• [WORK TO BE COMPLETED]
Repeat, word for word, every line from the line holding "This screenshot has width=1568, height=581." through the final line of the entries below. Skip all pictures.

(Stored records)
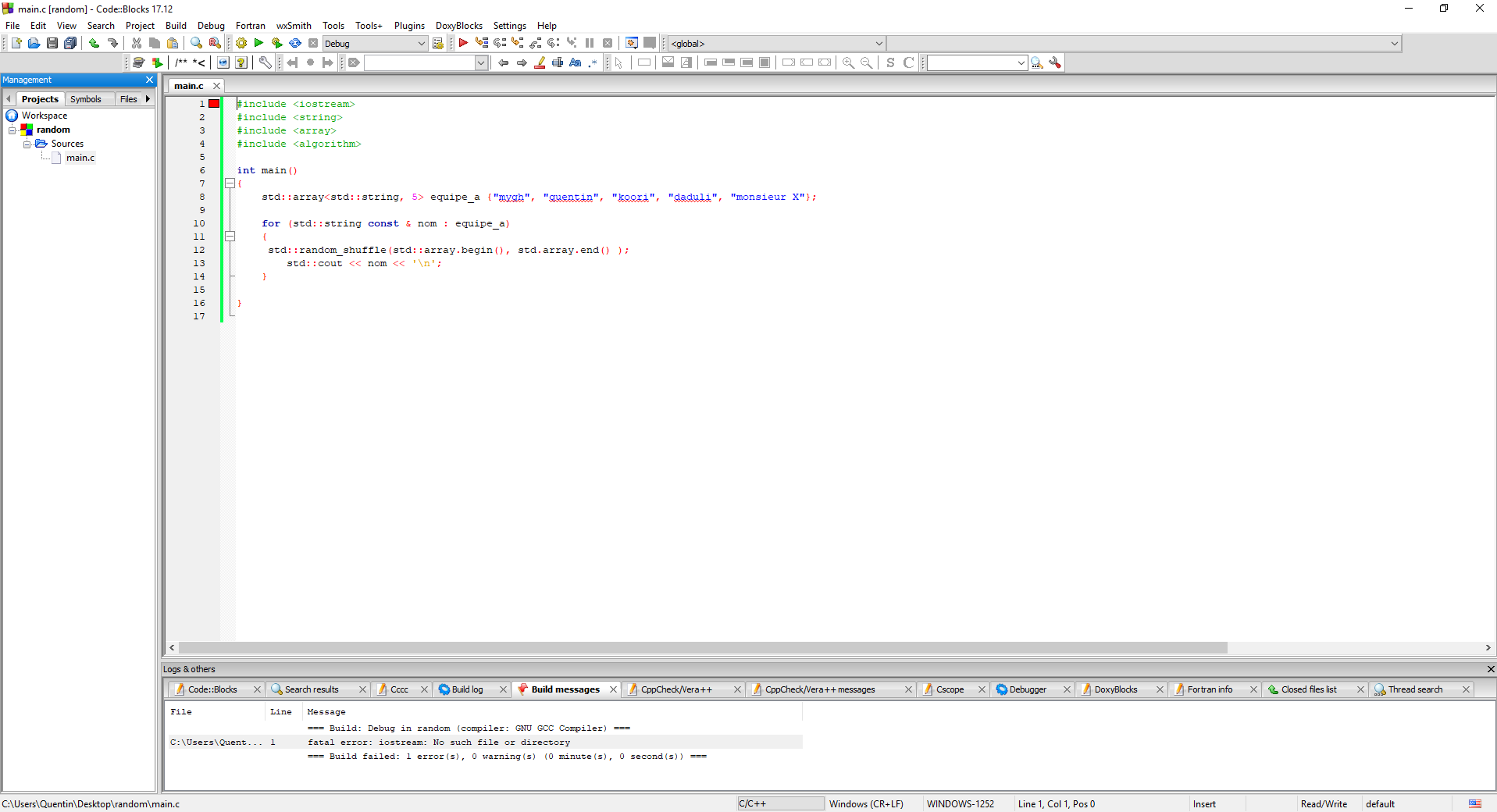
Task: Open the Debug build target dropdown
Action: [x=421, y=44]
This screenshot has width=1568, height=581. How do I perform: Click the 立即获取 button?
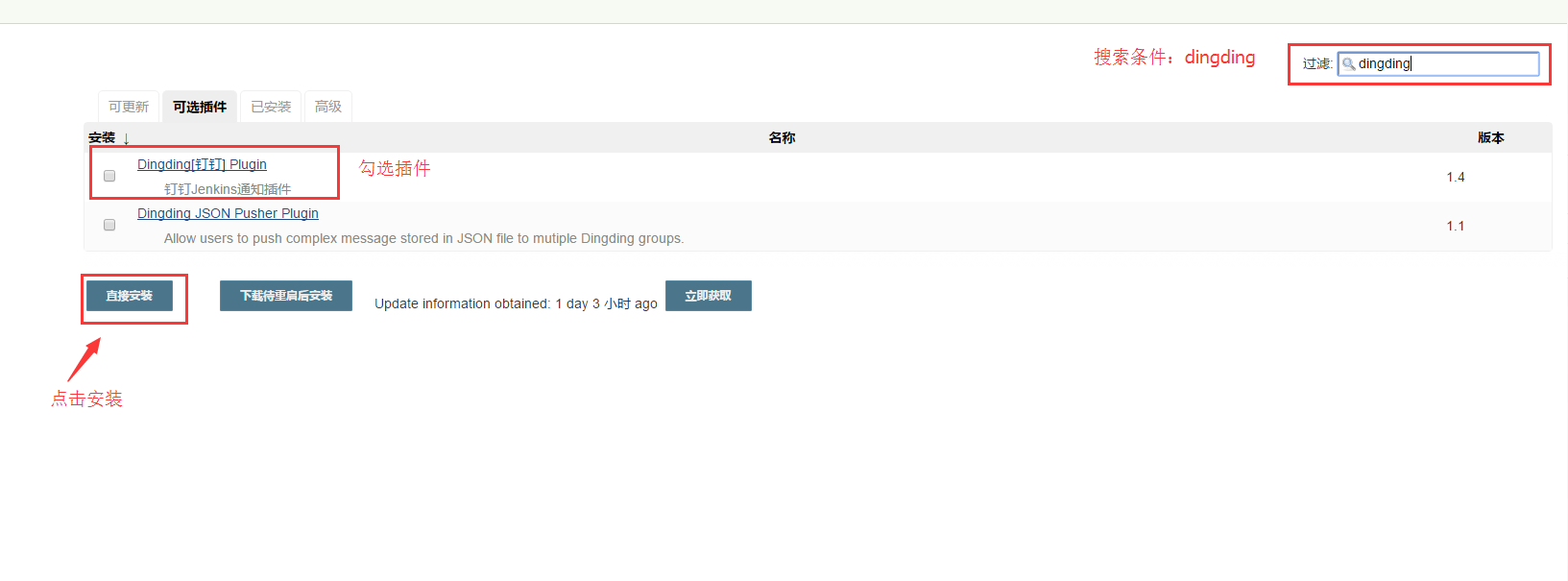[x=709, y=296]
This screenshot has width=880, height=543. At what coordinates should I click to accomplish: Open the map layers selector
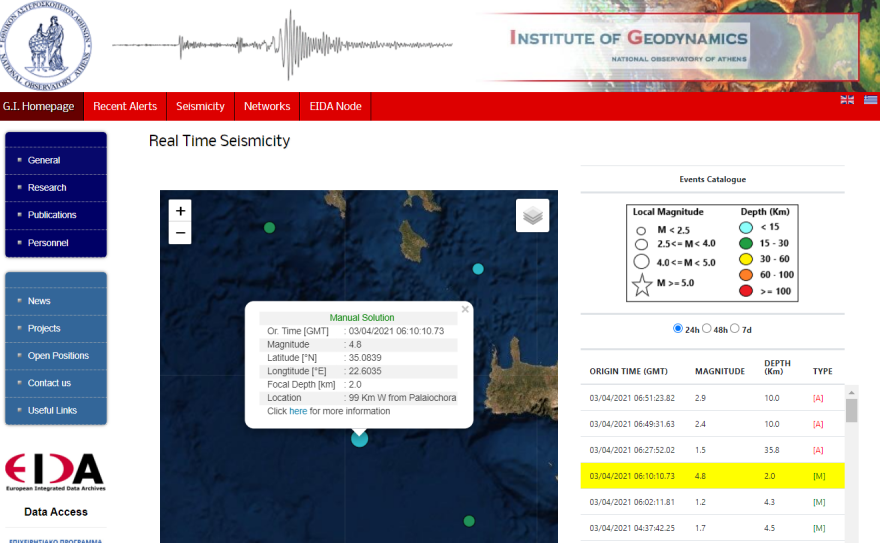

• [OUTPUT OF THE EXERCISE]
This screenshot has width=1568, height=581. How do I perform: Click the 立即获取 button?
[x=709, y=296]
This screenshot has width=880, height=543. At what coordinates should I click to accomplish: Open the map layers selector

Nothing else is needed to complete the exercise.